Mon SIT va crack-er !

Publié le 21 mars 2022
9 min

Dans notre banlieue touristique, deux gangs, grands réseaux de distribution de la came, Apidae et Tourinsoft, ont fait le ménage et se partagent le territoire. Mais s’il reste quelques addicts à LEI, Constellation, Ayaline, que certains s’essayent à des produits dérivés comme Elloha, ou envisagent carrément l’ultra-dépendance à Google, un groupe d’habitants anarchistes tente de convaincre les autres qu’on peut s’en passer, surtout que le produit de base est rarement de bonne qualité, tellement coupé qu’il en devient impropre à la consommation.
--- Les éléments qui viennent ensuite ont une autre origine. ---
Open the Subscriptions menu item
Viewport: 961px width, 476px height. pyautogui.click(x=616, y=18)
Mais que fait la police, le gouvernement, les instances nationales ? Elles essayent bien de réguler le marché, avec un DataTourisme qui viendrait unifier tout ça, mais tout le monde ne joue pas le jeu, ça reste la foire d’empoigne, Mon SIT va crack-er !

Voilà le pitch histoire de justifier ce drôle de titre jeu de mots qui fait référence à ce vieux film « Ma 6-T va crack-er« .
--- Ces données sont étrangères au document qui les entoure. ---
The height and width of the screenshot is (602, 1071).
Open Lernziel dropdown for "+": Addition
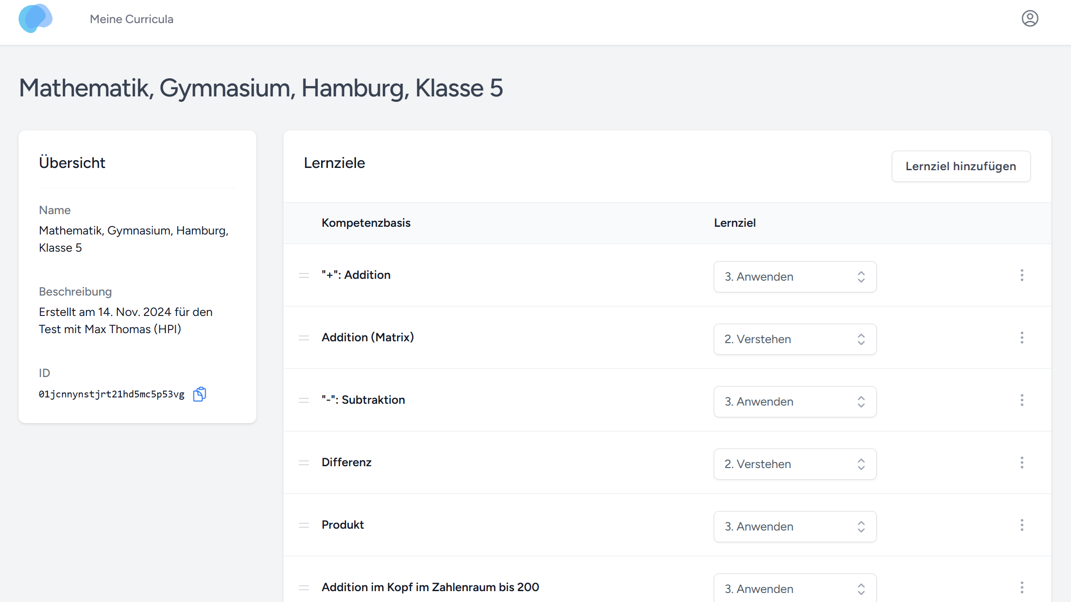(x=795, y=277)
Le parallèle s’arrête là, car soyons honnête, l’usage intensif du SIT n’est guère addictif, et c’est là probablement la principale raison qui pousse aujourd’hui certaines destinations, organisations, à remettre même en cause son utilité. Manque d’homogénéité de l’information selon l’opérateur de saisie, selon chaque organisme en charge de la collecte, souci d’ergonomie, de fonctionnalités, de mode de saisie qu’on oublie d’une fois sur l’autre, aspect hyper chronophage… les raisons sont connues, identifiées et perdurent pourtant ! Ce qui conduit pas mal de destinations à remettre en cause leur SIT, des Régions et/ou des départements à auditer et remettre en concurrence leurs outils.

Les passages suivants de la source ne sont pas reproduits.